Born in 1944 in New York City, Thomas E . Kennedy spent his youth hitchhiking and writing his way around the United States before moving to Europe, where he has quietly published over twenty books. In the decade from 1995 to 2005, he wrote the Copenhagen Quartet, four novels set in the Danish capital, his adopted home. Published in Ireland and Denmark, the Copenhagen Quartet won international awards and was hailed as a “masterpiece” by Duff Brenna. Critics concurred, establishing Kennedy as a daring writer of rare grace and vision. Yet his work has never seen major publication in his native country.

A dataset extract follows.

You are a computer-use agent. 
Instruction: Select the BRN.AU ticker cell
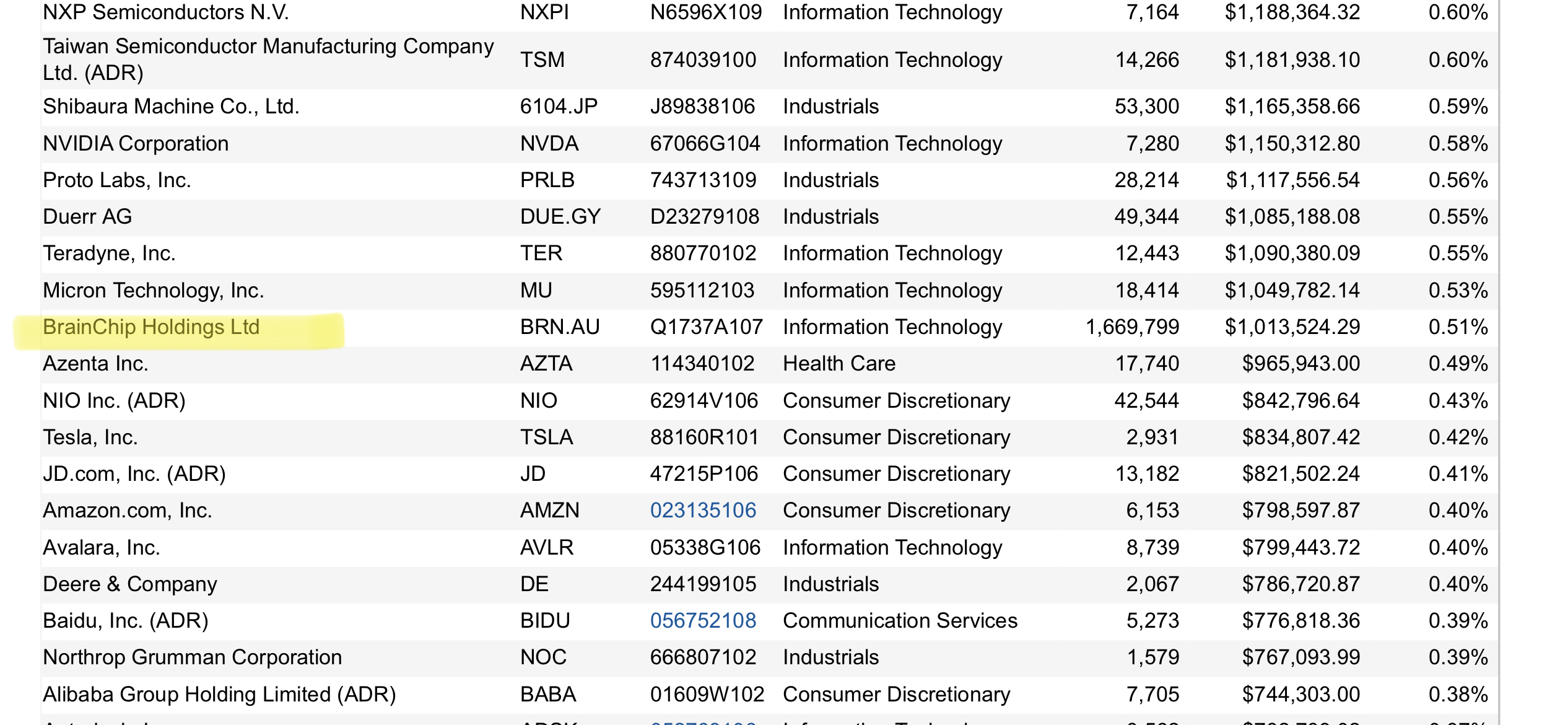click(560, 327)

In the Company of Angels is the first novel of the Quartet to appear here, a powerful story of two damaged souls struggling from darkness to light. Imprisoned for teaching political poetry to his students, Bernardo Greene has been tortured for months in Pinochet’s Chile when he is visited by two angels who promise that he will survive to experience beauty and love once again. Months later, in Copenhagen, where he has come for treatment, the Chilean exile befriends Michela Ibsen, herself a survivor of domestic abuse. In the long nights of summer, the two of them struggle to heal, to forgive those who have left them damaged, and to trust themselves to love.

Taking on the very best and the very worst of human experience, In the Company of Angels is a moving, achingly human story that achieves a fable-like quality rare in contemporary fiction. Dense with wisdom and humanity, this already acclaimed novel is a riveting testament to the resilience and complexity of the human heart.